In recent years, the global burden of viral infections has greatly increased. Infections are easily spread internationally, are difficult and costly to control and contain. In 1997 an outbreak of avian influenza occurred in Hong Kong. Since then, similar events took place all over the world: in Italy, Netherlands, Canada, Russia, Thailand, Mongolia, etc. In these cases the spread of influenza coincided with the routes of migratory birds. Long term studies revealed that birds have been natural reservoirs of influenza A for millions of years. The primary reservoirs of influenza are considered to be the orders Anseriformes (wild geese and ducks) and Charadriiformes(herons, sea-swallows, plovers). Since 1961, avian influenza was isolated from 90 species of 12 orders, including 40 of 149 species of Anseriformes (with no symptoms of illness associated with avian influenza), and 20 species of Charadriiformes. Charadriiformes are mostly represented by long— distance migratory birds with a worldwide habitat. Other birds are not considered as long— term natural reservoir of avian influenza.
Waterfowls act as natural reservoirs of all 16 influenza A HA subtypes. In wild ducks influenza reproduces mainly in the cells of gastrointestinal walls, causes no symptoms and is shed in high quantity in feces. Influenza was successfully isolated from fresh feces and lake water, which means that waterfowls are able to transmit influenza through feces and lake water with high efficacy. Non virulent nature of influenza in ducks and swamp birds may be caused by centuries— long accommodation to the host. Thus, Ducks and swamp birds play an important role in the history of influenza evolution by continuously sustaining virus population. To date, avian influenza is known to have caused epidemics among seals, whales, swine, minks, horses and poultry.
Genetic studies of influenza in different bird species showed that influenza evolved independently in Eurasia and America. Thus, latitudal migration between the two continents plays almost no role in influenza transmission, while longitudal migration is, supposedly, key to continuous evolution of influenza. In 1999 a group of Swedish researchers studied the spread of influenza in Northwestern Europe. More than 10000 birds migrating from Ö land to the Southwest of Sweden, where an ornithological base was located, were examined. It was established that 10–20% of wild ducks were influenza A carriers, with subtype varying by season. A new H16 subtype was isolated from Larus ridibundus (Fouchier et al 2005). Influenza A was for the first time found in guillemot (Wallensten et al 2005). It was shown that influenza subtypes H5 and H7 are widely spread among wild birds and are genetically similar to highly pathogenic viruses which caused epizootic outbreaks in Russia and Europe. Avian influenza surveillance is vital for prediction and prevention of influenza outbreaks in poultry.

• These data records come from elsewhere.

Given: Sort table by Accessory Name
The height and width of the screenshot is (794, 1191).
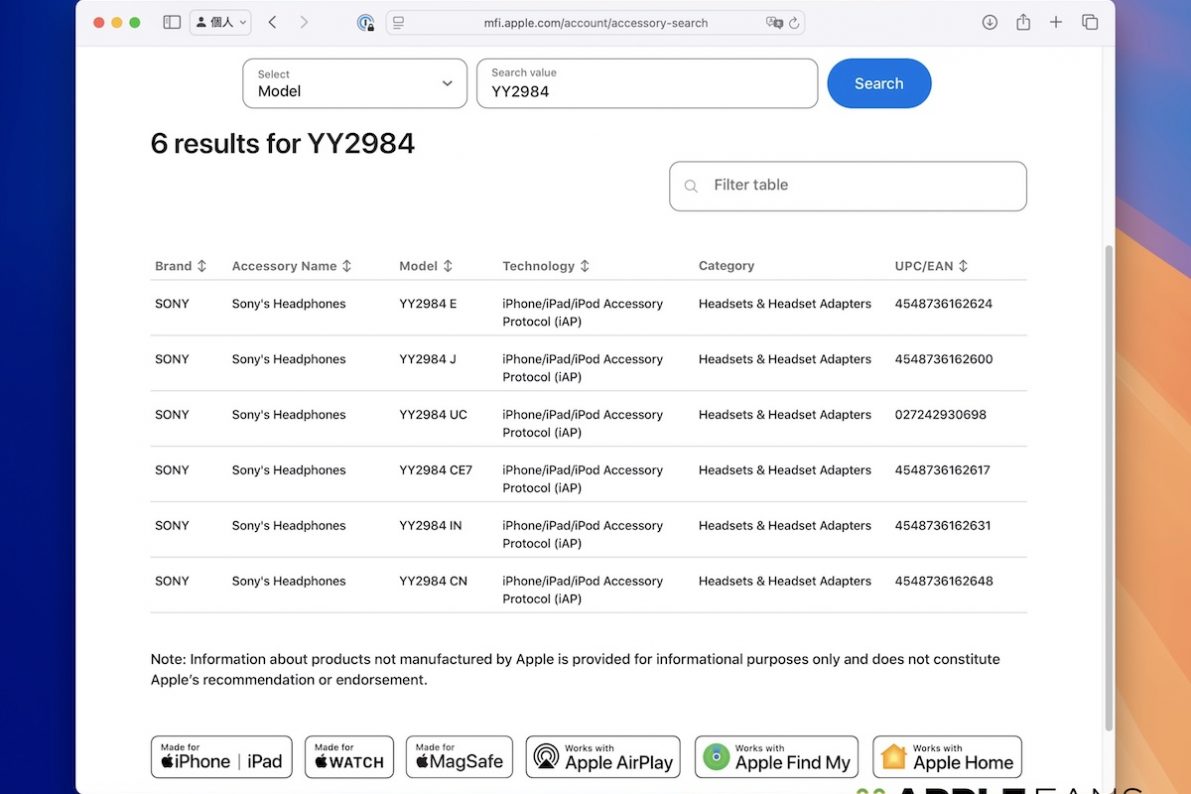Looking at the screenshot, I should [x=291, y=266].
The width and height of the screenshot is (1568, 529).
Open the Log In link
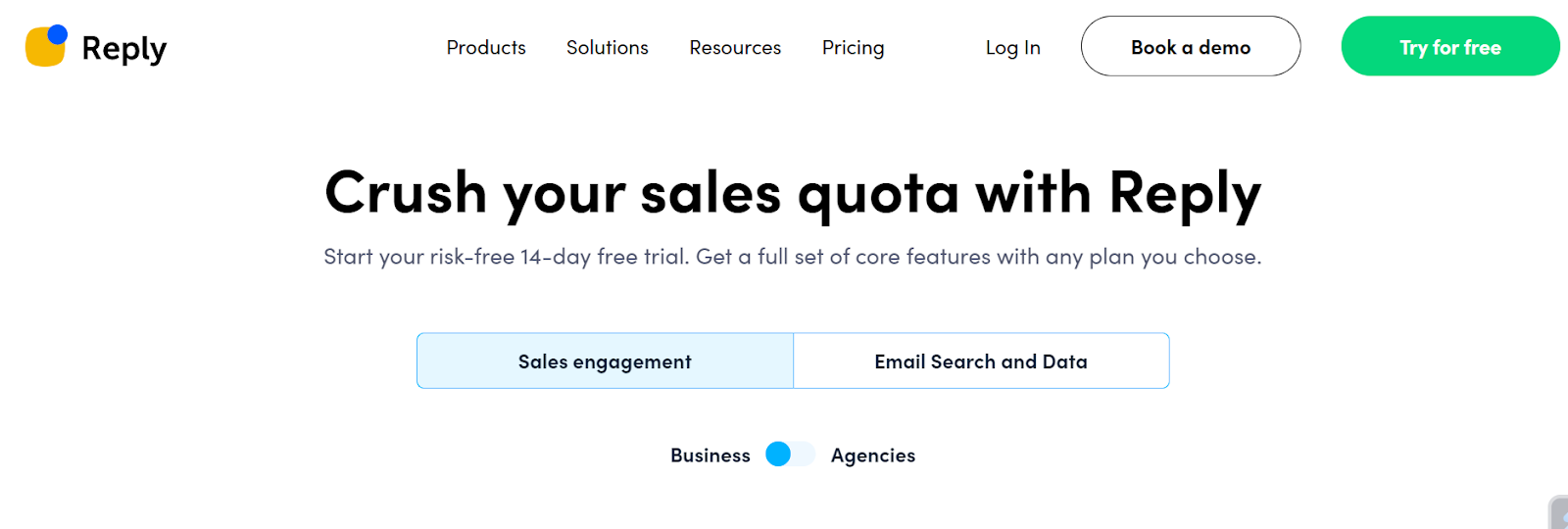1012,47
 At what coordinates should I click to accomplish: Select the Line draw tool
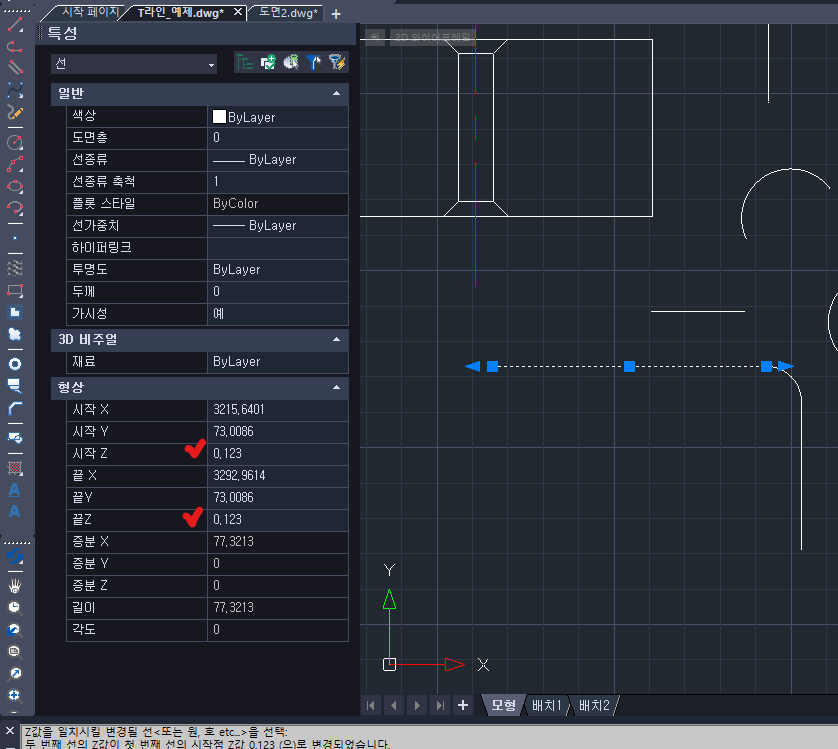coord(15,24)
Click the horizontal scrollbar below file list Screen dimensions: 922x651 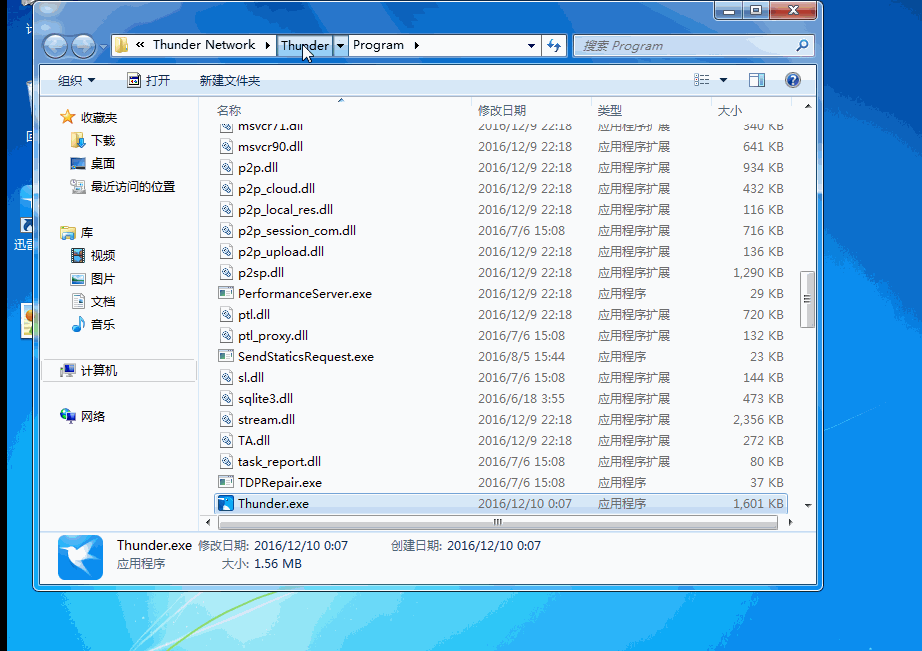pyautogui.click(x=497, y=522)
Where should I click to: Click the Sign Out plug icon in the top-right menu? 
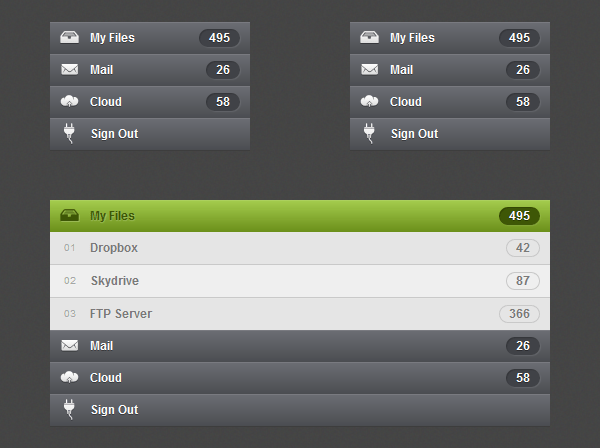[369, 133]
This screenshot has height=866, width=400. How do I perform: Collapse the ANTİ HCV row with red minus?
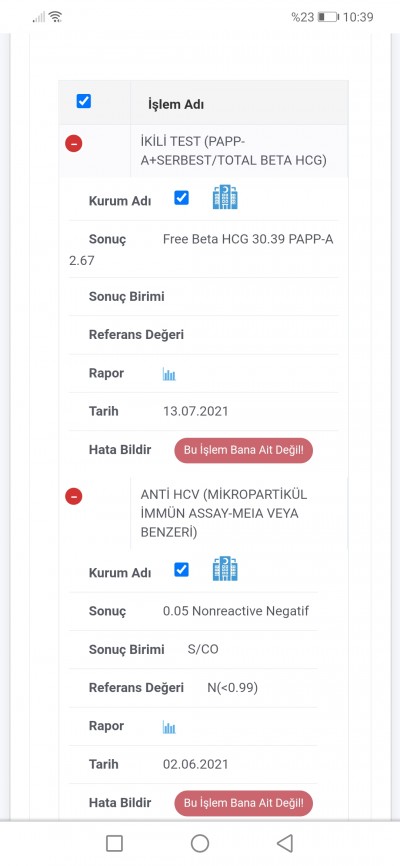click(x=73, y=496)
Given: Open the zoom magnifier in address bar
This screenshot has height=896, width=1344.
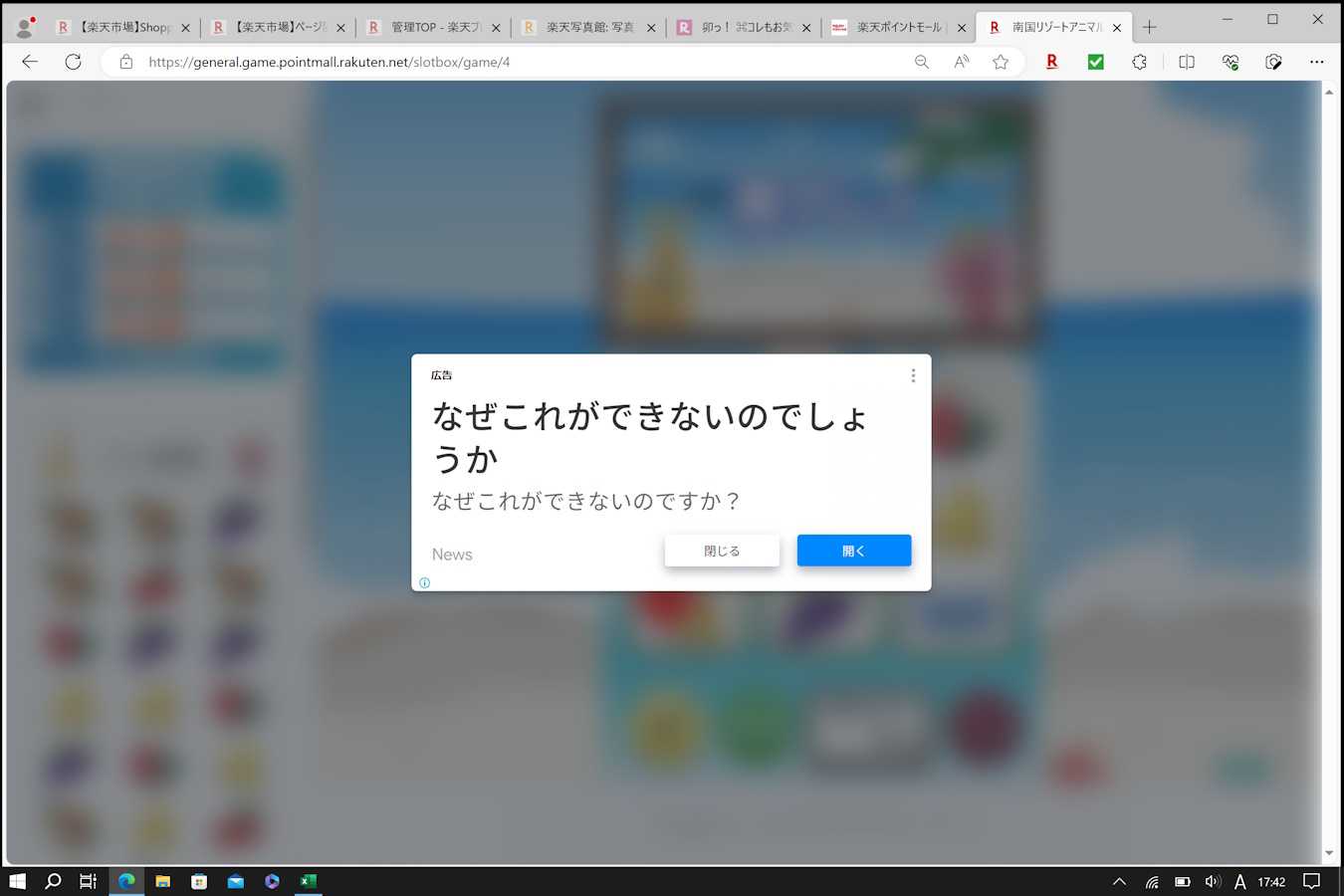Looking at the screenshot, I should point(922,62).
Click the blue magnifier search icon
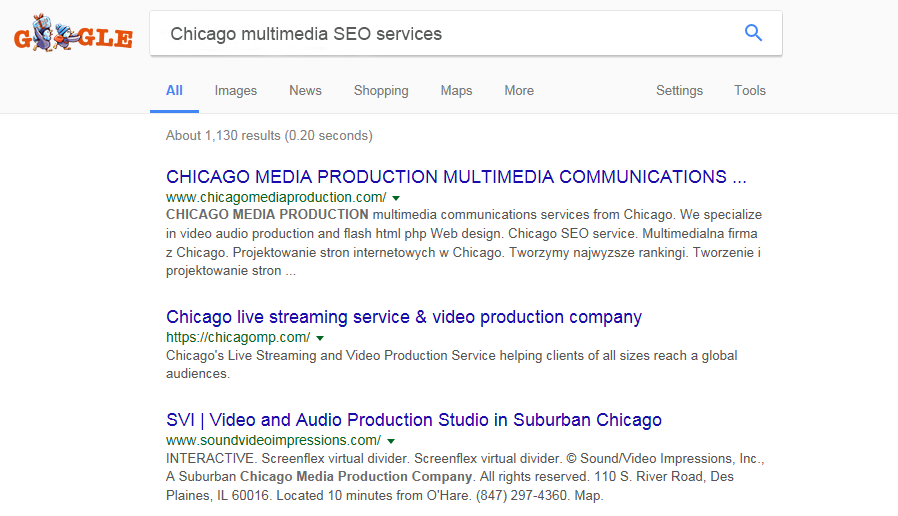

Little is known about the spread of influenza A in the northern region of the Pacific. During the Beringia 2005 Expedition, specimens were collected from birds in nesting places of the Alaskan tundra and Northeast Russia. An Influenza A virus of Eurasian and North— American origin, previously obtained from guillemot in the Baltic Sea (Wallensten et al 2005), was isolated. We assume there exists an unknown marine transmission route of influenza, possibly through razorbills. Detection of influenza in remote locations can be the key to understanding its transmission routes. A study in Antarctic (Wallensten et al 2006), for instance, provided serological evidence of the presence of influenza in penguins.
The Commander Islands, located 180 km from Kamchatka coast, are ideal place for such studies. The islands boast a variety of species and huge populations of birds, which are endemic to this place and seldom engage in contact with continental species. The absence of poultry makes these islands a pristine environment for influenza virus. The Islands also offer an opportunity of collecting specimens from razorbills and seagulls.
Borrelia burgdorferi is an etiological agent of Lyme disease spread by ticks. It is predominant in the northern hemisphere. Previous studies showed that birds infested with ticks spread the disease in the Baltic and Atlantic regions (Olsen et al 1995, Comstedt et al 2006, Larsson et al accepted). Our expedition was aimed at finding out whether the birds and animals of the Northern Pacific are carriers of the Lyme disease.
In the course of the expedition, more than 1100 specimens from blood sera and anal swabs of wild birds were collected. More than 10 different bird species were studied, including glaucous-winged gull, black-headed gull, tufted puffin, pigeon guillemot, red-faced cormorant, pelagic cormorant, black-legged kittiwake, red-legged kittiwake and rock sandpiper. Molecular biological analysis indicated no presence of influenza A antibodies in blood sera, which means that local birds didn’t carry influenza A.
More than 30 strains of Borrelia burgdorferi were collected and studied from tufted puffins and their nesting places.